As a reaction to the 2021–present United Kingdom cost of living crisis a large number of Warm Spaces initiatives were created. They generally look to reduce isolation and loneliness as well as providing physical warmth.

- Ceredigion County Council published a list of spaces with an interactive map which included the National Library of Wales.
- Flint Creative Collective in Norwich set up a website designed to signpost anyone in need of warmth & community, to a warm space to share with others.
- Gedling Borough Council and its community partners produced a list of essential warm spaces across the borough.
- The Good Faith Foundation, a network of 1,200 local churches and over 40 denominations, set up a Warm Welcome Campaign "provide a warm welcome for those struggling to heat their homes this winter. "
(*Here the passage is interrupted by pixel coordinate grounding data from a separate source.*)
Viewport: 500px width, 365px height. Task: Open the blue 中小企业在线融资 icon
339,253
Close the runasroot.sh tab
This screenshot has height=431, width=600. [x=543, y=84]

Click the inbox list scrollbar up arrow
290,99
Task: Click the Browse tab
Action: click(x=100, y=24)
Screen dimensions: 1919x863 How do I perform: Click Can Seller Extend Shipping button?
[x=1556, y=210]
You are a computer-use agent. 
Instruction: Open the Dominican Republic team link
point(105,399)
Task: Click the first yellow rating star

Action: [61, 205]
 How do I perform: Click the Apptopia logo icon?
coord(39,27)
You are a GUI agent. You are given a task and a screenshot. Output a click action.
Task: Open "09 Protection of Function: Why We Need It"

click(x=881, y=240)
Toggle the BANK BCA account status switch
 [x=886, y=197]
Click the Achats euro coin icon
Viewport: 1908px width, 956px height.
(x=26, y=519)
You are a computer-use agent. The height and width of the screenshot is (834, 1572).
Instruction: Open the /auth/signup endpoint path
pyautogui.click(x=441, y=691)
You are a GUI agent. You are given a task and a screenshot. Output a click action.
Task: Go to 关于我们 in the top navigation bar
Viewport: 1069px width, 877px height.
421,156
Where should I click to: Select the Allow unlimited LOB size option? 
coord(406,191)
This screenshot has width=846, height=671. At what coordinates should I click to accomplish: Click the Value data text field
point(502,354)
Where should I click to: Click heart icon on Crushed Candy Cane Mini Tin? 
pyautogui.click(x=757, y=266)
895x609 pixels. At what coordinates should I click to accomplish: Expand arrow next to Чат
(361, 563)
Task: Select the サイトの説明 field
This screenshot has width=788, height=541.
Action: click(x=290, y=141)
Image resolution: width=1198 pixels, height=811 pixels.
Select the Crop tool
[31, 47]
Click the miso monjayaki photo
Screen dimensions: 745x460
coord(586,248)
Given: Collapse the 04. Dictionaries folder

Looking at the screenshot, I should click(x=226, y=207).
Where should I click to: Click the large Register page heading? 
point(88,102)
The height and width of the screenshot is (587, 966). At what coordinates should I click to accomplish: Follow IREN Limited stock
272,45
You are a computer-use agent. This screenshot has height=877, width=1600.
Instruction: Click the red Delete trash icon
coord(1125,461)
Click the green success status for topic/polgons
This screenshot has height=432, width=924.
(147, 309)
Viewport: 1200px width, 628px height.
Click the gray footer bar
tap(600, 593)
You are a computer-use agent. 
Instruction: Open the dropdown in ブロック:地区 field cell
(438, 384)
- Kingsley Healthcare announced that it would open up all 28 of its sites to support the national Warm Spaces initiative. Elderly people would be welcomed and will be offered unlimited hot drinks alongside soup and a roll if they attend at lunchtime.
- Leeds City Council established a network of Warm Spaces across Leeds including libraries, community centres, and community hubs.
- Sheffield City Council with Voluntary Action Sheffield set up an interactive map of 74 warm spaces across Sheffield, accessible to struggling members of the public.
- South Gloucestershire Council signed up 17 venues to its network but there were complaints that they were “totally insufficient” because they would not be open when they are needed most during evenings or weekends.
- Swindon Borough Council created 10 Warm and Welcome Spaces in Council-run and community venues.